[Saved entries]
"""
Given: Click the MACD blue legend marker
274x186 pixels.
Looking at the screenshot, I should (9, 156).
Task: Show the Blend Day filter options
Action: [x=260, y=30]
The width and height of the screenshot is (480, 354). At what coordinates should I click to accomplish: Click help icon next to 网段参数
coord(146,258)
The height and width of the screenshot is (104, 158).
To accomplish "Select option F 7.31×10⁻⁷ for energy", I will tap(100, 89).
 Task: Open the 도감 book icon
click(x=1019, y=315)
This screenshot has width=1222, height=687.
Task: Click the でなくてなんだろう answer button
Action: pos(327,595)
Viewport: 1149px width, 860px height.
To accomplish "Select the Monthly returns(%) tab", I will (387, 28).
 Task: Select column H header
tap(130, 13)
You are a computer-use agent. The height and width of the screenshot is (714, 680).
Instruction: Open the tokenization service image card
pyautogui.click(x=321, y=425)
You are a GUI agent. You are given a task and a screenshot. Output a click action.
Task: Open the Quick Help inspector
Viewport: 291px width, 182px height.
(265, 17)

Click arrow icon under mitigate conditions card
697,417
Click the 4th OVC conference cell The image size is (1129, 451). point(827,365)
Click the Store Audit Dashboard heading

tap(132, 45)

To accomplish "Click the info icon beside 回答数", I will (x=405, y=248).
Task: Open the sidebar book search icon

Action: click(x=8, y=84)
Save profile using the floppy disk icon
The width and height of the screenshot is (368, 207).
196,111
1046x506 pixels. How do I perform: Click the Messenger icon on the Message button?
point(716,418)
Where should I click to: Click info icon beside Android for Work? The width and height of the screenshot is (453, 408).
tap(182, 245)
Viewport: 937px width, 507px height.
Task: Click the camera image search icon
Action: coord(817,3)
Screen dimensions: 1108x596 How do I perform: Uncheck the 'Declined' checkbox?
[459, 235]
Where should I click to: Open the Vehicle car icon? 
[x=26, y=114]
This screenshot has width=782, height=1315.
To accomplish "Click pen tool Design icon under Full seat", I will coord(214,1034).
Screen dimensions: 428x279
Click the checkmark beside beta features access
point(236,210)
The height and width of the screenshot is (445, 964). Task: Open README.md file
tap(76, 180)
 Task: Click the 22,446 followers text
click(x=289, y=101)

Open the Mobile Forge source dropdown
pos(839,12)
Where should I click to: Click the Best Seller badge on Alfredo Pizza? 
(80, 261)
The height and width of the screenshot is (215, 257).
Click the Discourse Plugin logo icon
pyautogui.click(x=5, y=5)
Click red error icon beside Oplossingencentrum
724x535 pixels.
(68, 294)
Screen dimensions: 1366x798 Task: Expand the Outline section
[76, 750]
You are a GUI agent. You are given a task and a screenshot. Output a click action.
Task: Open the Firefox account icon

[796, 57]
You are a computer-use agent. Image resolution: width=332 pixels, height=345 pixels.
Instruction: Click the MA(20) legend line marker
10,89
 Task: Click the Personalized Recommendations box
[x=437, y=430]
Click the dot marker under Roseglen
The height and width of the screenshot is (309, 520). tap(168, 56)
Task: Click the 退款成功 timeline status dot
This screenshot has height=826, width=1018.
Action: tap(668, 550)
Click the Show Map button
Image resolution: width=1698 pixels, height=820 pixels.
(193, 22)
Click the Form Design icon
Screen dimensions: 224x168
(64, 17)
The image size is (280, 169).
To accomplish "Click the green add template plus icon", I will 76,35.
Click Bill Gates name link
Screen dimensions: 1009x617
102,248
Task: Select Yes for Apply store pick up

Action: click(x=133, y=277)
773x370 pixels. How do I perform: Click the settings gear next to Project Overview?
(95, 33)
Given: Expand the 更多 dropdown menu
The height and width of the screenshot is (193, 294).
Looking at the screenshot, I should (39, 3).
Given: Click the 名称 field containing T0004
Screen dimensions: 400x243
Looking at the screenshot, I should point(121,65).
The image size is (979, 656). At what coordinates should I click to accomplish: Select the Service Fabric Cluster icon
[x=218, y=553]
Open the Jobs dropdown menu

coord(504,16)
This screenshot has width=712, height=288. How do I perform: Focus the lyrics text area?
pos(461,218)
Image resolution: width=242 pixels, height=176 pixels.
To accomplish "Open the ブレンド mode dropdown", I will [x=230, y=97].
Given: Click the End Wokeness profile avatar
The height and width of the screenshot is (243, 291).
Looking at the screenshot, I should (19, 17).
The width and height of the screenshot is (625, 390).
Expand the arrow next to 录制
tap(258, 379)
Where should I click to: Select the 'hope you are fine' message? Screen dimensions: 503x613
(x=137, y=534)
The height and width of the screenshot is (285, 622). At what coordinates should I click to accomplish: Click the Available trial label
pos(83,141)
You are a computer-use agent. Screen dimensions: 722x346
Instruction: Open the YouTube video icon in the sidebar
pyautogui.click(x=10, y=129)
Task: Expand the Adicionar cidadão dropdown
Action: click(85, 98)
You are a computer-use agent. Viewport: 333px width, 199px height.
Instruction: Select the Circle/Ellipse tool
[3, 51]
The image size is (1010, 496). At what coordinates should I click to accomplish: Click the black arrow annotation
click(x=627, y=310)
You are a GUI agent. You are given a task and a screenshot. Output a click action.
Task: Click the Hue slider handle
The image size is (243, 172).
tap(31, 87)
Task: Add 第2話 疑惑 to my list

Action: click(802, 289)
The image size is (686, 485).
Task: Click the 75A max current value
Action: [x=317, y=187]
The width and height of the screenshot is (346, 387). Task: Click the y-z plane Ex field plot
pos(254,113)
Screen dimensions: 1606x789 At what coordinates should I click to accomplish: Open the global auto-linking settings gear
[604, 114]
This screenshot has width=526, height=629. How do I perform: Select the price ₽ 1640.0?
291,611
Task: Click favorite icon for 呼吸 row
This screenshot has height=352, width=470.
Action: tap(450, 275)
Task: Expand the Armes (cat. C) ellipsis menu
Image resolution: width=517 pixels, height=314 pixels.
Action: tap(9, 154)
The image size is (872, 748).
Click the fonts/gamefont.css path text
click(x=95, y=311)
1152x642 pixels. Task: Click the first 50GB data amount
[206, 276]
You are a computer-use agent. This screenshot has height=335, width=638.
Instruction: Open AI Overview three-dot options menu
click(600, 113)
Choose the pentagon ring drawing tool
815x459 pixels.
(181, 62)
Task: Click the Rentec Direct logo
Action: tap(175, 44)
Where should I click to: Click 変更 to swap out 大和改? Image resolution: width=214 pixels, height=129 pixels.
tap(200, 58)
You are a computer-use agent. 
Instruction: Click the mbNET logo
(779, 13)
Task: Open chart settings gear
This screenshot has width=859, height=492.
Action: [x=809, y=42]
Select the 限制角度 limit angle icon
"""
■ Exercise requirements
Take each line above that contains "profile" and copy it out.

■ Written solution
Save profile using the floppy disk icon
Given: Click the End Wokeness profile avatar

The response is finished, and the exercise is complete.